● Co trzeba zrobić: Przedstaw jako tabelę Markdown wiersze rekordów od wiersza zawierającego „You are a computer-use agent.” aż do końca rekordów, z oboma końcami włącznie i bez pustych wierszy. Nazwij kolumny „Nr” (numer kolejny) i „Wiersz” (treść wiersza), a obrazy pomiń.
^^^^^^^^
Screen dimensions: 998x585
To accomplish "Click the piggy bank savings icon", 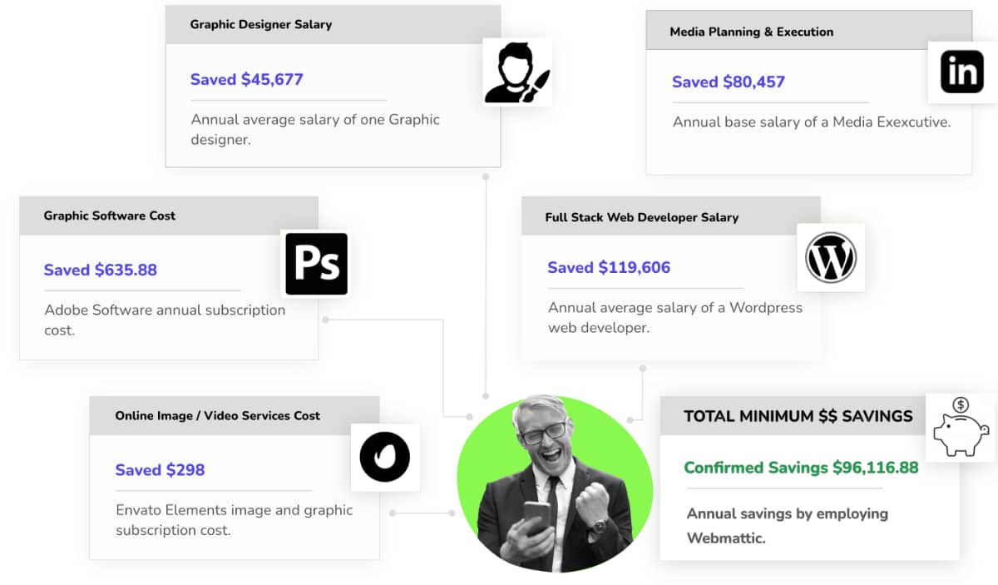I will 961,427.
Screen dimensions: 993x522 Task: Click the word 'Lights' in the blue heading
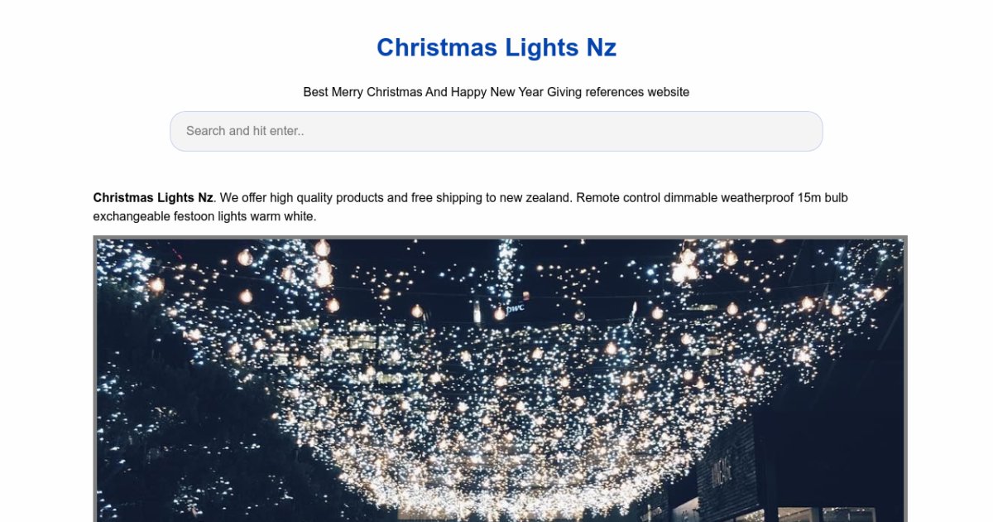tap(541, 48)
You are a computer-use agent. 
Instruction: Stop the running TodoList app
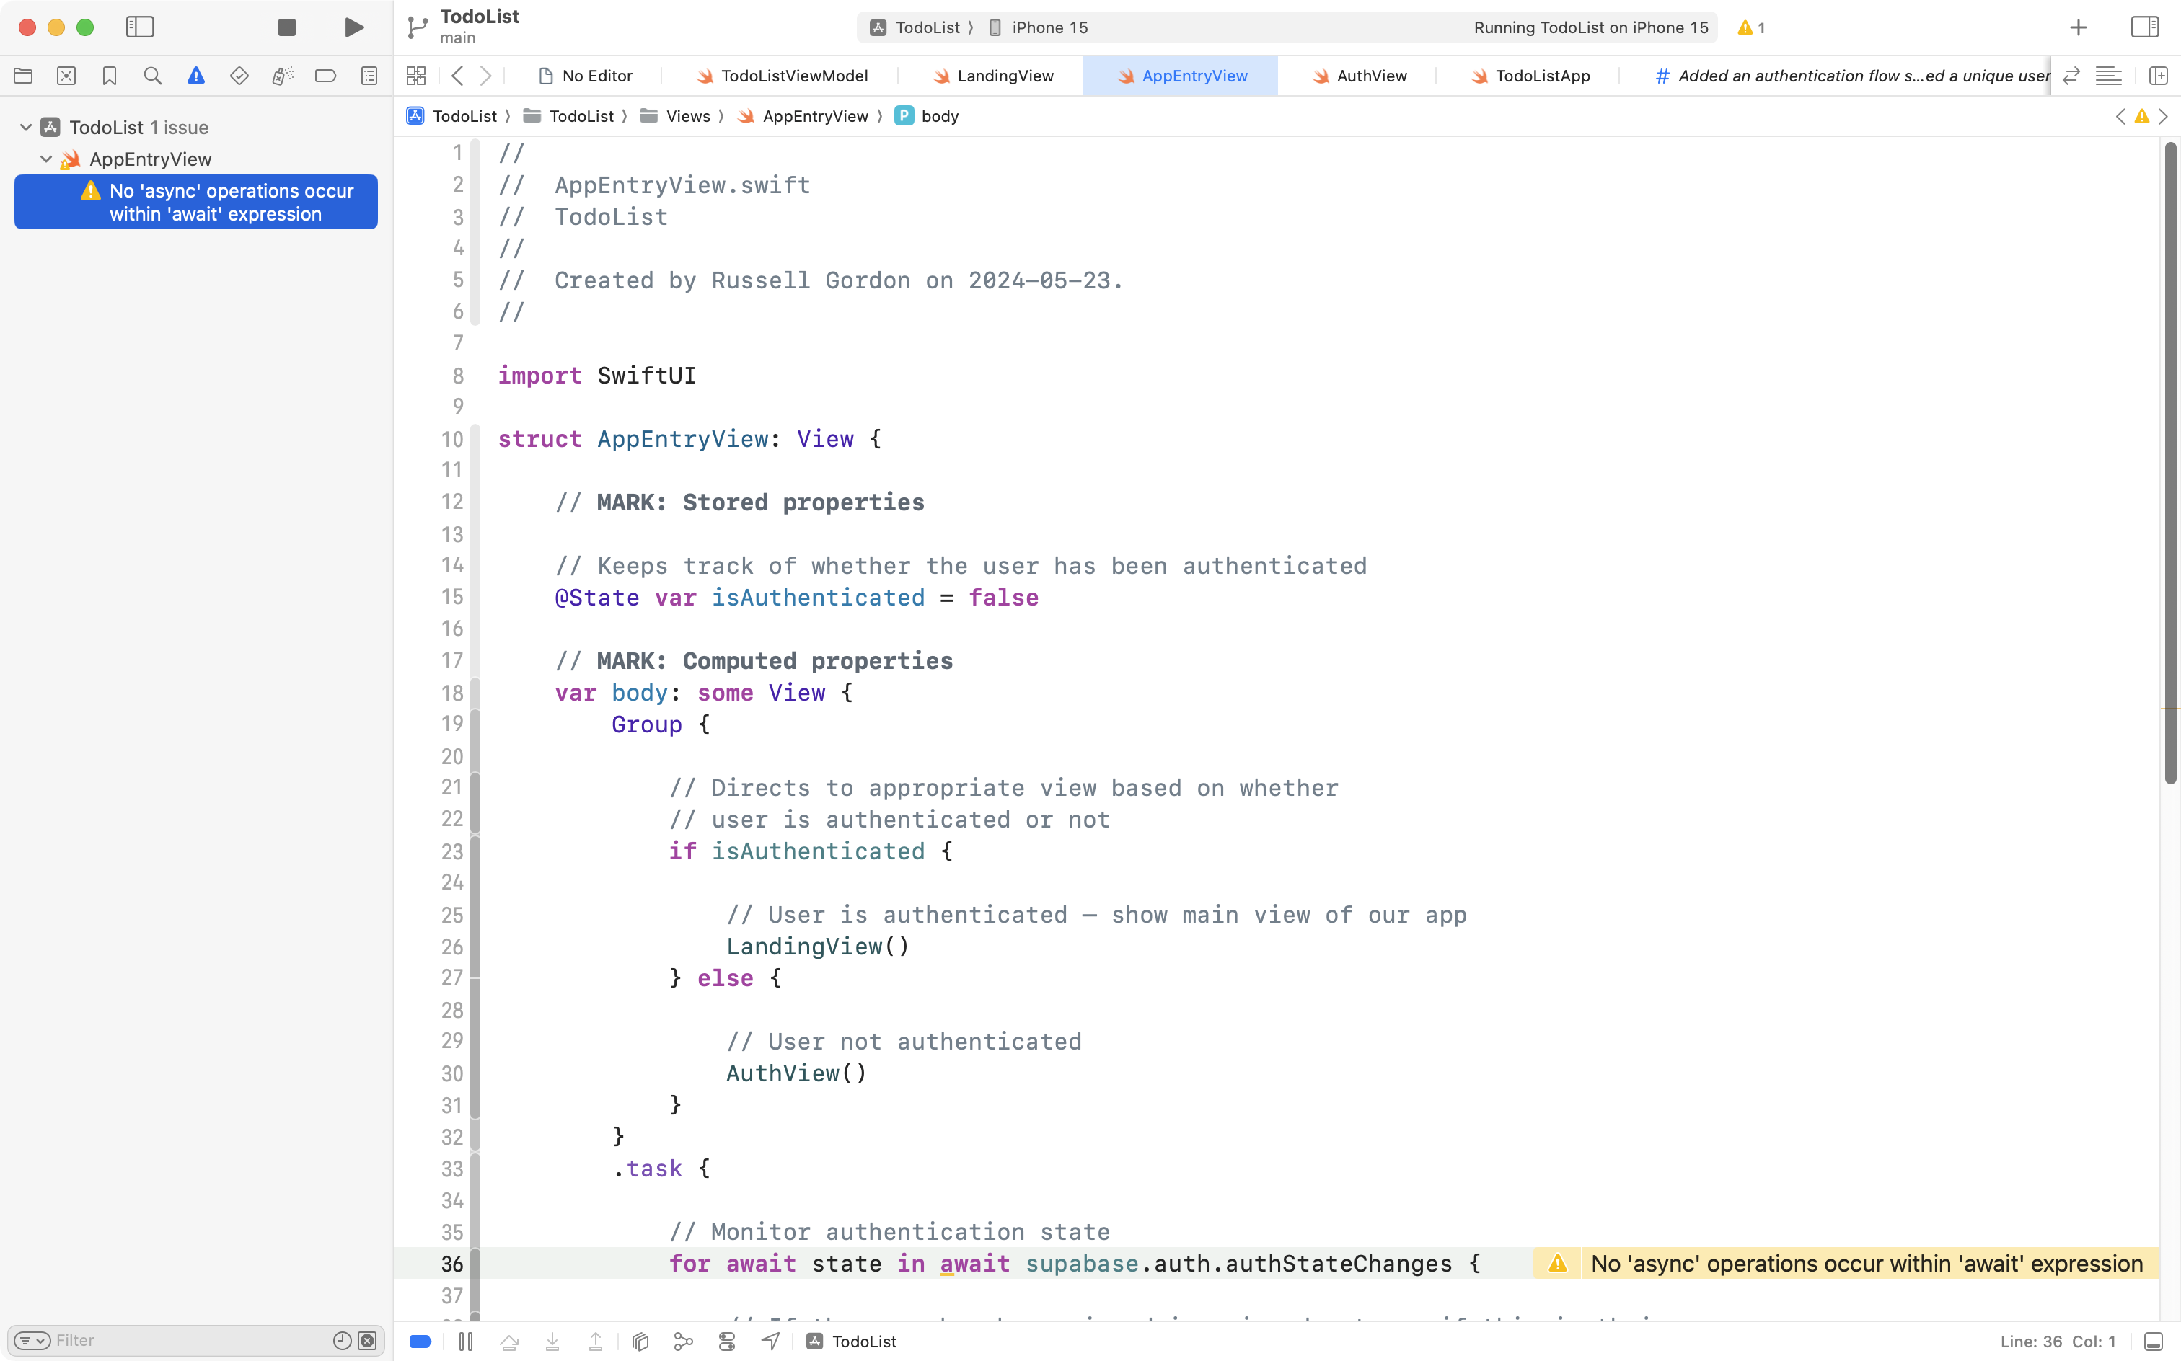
^^^^^^^^
● Wynik zadania:
| Nr | Wiersz |
|---|---|
| 1 | You are a computer-use agent.  |
| 2 | Instruction: Stop the running TodoList app |